_Source text_.
(begin)
The band themselves have always been tight and professional and smooth, and they remain truly excellent at this sound. But this sound alone, regrettably, doesn’t guarantee the kind of chart success that being Maroon 5 dictates. To help scale that mountain, which gets taller every album cycle, they’ve pulled several of One Direction’s songwriters into their orbit. That includes John Ryan, a covert pop operator who has landed co-writing credits on an impressive 27 1D songs and who also loosed Jason DeRulo’s unholy “Wiggle” into the universe. He pops up multiple times on Red Pill Blues, from the spiraling wind-tunnel “whoo-oo-oo” hook of “Wait” to the finger-picked guitar of One Direction dead ringer “Bet My Heart.”
Also pulled into the tractor beam is Starrah, whose onomatopoetic hooks on songs like Jeremih’s “Pass Dat,” Kevin Gates’ “2 Phones,” and Katy Perry’s “Swish Swish” pop up here on “Girls Like You” and “What Lovers Do.” Everything and everyone that pops up on a Maroon 5 album sounds somewhat leached of their essence, though—SZA duets with Levine on “What Lovers Do,” and somehow, that slightly anarchic mischief that enlivens and animates CTRL is gone completely. You wonder what filter they passed her vocal take through to render her so inert.
You also wonder, sadly, the same thing about Kendrick, who wanders through “Don’t Wanna Know” sounding pretty confused about how someone of his immense stature should be spending his cultural capital. A$AP Rocky, on the nonsensically worded ballad “Whiskey” (“I was so young/Till she kissed me, like I’m whiskey”), sounds equally lost, a designer t-shirt left in an Old Navy dressing room. Only Future sounds at home in these antiseptic environs.
It’s this utter lack of libido that ends up making Red Pill Blues so difficult to even finish. Soft rock and sex have a tricky relationship, and so do sex and Hot 100 pop. It’s the ostensible subject, or the ultimate aim, of 99% of the material, but actual, physical copulation is a nasty rumor to most of these songs. On “Lips on You,” Levine offers, in a gentlemanly way, to go down on you; the offer might be sexier if the heart-thump of the drum programming and the new age synth didn’t sound like Sting was servicing you in a Pier 1 Imports store.
The mixing on the album was done by Serban Ghenea, a secret-weapon pop engineer who has mixed hundreds of Hot 100 songs. His songs are distinguished by their naked-smooth surfaces that erase any hint of pumping blood. His work is astonishing, in its way, a series of swooping stainless steel curves that mark out our pop landscape. He’s a perfect partner for Levine, who sounds more appealing the more he transforms himself into a bouncing sound effect. On “Help Me Out,” he rackets around the twinkling synths in his head voice, sounding at least as nimble and half as human as they do. He is the perfect coach for a show simply called “The Voice:” disembodied, inhuman, he dances across the surface like laser light.
(end)
_Material shown_.
(begin)
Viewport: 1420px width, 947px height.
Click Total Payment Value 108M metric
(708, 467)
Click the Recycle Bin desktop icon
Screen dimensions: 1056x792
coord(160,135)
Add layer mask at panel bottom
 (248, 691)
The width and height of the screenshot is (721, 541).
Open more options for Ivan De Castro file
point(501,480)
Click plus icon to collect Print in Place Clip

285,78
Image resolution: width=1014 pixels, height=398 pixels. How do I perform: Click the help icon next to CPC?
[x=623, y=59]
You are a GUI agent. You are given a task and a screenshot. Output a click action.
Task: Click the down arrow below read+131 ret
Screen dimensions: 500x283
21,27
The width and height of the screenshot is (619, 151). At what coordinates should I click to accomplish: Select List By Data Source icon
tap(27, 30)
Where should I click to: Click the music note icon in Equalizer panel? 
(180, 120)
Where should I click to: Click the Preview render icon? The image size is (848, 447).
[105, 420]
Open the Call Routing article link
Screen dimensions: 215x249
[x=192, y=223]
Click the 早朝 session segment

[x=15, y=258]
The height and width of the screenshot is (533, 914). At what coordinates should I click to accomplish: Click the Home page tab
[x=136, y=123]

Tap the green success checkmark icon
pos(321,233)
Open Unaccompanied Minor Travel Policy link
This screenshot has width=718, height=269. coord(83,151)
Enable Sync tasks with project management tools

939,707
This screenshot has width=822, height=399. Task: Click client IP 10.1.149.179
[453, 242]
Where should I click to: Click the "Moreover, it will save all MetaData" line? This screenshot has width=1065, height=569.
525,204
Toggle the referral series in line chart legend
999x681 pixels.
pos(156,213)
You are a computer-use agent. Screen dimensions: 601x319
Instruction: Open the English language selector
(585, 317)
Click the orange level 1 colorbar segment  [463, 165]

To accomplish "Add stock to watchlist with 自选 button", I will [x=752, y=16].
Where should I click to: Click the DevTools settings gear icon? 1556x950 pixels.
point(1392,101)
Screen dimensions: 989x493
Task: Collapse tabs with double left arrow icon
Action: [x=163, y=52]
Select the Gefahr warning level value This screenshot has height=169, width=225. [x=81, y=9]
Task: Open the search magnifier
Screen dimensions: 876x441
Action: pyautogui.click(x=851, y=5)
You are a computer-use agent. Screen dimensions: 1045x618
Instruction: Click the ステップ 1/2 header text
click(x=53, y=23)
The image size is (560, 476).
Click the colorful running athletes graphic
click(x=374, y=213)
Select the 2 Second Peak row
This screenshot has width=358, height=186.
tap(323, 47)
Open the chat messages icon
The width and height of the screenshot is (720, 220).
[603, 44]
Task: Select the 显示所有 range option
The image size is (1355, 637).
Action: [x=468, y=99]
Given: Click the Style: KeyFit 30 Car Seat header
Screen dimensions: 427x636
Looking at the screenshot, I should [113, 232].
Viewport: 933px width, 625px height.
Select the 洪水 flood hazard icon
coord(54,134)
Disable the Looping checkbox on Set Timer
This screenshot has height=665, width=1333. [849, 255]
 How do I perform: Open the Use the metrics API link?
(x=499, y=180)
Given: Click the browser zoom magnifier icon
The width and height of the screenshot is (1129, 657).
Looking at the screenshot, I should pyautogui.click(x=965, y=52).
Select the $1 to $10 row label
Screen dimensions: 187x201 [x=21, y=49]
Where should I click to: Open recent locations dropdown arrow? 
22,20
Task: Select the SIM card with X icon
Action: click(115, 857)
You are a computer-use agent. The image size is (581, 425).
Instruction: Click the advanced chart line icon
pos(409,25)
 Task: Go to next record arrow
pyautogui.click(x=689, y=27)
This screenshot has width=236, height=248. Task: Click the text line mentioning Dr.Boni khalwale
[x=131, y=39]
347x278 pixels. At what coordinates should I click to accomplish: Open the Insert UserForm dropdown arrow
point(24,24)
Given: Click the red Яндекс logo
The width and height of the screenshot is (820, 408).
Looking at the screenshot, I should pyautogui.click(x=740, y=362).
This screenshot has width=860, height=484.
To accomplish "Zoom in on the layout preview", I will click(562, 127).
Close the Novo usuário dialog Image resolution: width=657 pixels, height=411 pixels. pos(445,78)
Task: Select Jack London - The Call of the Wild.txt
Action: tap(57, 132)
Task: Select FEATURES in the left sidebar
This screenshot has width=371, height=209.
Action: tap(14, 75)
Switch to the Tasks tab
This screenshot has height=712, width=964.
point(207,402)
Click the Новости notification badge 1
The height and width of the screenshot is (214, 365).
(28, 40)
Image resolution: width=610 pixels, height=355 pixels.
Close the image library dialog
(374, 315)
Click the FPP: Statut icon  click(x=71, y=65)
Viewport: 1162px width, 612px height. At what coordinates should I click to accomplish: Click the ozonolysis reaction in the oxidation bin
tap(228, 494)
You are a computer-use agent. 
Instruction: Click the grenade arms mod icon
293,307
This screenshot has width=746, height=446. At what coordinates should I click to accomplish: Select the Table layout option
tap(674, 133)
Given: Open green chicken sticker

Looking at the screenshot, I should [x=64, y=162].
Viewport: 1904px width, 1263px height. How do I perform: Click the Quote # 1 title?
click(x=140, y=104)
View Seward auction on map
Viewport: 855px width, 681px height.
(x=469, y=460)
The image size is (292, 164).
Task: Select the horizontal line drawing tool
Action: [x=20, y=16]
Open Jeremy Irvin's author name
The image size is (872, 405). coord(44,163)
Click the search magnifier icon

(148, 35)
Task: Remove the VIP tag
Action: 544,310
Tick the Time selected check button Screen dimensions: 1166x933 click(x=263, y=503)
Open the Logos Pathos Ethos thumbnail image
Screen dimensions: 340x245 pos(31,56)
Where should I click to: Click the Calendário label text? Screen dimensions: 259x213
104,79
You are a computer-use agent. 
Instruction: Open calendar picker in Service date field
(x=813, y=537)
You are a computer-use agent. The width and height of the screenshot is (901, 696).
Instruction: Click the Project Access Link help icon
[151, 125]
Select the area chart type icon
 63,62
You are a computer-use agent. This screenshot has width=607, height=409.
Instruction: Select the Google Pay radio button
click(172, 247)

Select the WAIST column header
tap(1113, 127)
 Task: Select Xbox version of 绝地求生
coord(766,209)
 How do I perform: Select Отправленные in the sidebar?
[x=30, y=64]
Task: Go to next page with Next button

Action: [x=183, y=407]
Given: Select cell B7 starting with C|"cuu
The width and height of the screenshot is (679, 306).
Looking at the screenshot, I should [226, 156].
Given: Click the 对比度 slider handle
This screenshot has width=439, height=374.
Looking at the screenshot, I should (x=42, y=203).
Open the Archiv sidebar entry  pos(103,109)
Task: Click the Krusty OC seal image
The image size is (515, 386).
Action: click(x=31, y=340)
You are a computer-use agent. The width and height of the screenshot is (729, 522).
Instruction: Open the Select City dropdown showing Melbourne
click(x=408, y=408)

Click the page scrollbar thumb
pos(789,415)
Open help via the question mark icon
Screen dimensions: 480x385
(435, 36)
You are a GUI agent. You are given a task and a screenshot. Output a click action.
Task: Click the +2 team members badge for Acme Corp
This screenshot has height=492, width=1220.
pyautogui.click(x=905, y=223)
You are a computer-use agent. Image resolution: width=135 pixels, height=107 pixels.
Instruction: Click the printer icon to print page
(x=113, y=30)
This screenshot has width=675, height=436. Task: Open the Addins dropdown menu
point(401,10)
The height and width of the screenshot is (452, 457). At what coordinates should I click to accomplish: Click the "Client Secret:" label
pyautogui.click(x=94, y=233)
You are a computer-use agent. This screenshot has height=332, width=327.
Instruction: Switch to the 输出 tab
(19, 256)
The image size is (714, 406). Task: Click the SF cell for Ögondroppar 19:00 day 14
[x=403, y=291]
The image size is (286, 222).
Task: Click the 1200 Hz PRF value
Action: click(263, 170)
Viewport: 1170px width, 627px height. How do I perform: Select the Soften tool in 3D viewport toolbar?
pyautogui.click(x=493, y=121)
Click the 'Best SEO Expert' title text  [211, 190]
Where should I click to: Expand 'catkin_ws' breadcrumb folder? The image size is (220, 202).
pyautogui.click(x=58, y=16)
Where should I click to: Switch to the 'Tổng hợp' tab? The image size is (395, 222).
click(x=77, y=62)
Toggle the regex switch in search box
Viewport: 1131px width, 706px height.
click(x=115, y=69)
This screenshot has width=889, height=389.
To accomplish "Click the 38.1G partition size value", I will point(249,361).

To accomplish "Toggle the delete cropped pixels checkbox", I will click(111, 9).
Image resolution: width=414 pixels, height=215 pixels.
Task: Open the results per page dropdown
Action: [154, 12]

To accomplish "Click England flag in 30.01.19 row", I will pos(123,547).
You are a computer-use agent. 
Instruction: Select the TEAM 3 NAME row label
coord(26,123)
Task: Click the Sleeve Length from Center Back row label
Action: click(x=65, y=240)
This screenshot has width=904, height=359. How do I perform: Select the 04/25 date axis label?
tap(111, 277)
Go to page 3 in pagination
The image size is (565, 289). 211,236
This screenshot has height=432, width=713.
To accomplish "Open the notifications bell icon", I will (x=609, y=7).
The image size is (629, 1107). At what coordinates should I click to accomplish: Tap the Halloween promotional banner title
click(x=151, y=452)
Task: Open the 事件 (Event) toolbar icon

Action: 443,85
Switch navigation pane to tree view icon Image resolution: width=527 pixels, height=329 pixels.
(end)
_Set task_. Replace "stainless steel" with "polished chrome" in the album review, and write out the part between "The mixing on" and "like laser light.", inclusive. The data that comes after the album review isn't needed here.

_Task solution_.
The mixing on the album was done by Serban Ghenea, a secret-weapon pop engineer who has mixed hundreds of Hot 100 songs. His songs are distinguished by their naked-smooth surfaces that erase any hint of pumping blood. His work is astonishing, in its way, a series of swooping polished chrome curves that mark out our pop landscape. He’s a perfect partner for Levine, who sounds more appealing the more he transforms himself into a bouncing sound effect. On “Help Me Out,” he rackets around the twinkling synths in his head voice, sounding at least as nimble and half as human as they do. He is the perfect coach for a show simply called “The Voice:” disembodied, inhuman, he dances across the surface like laser light.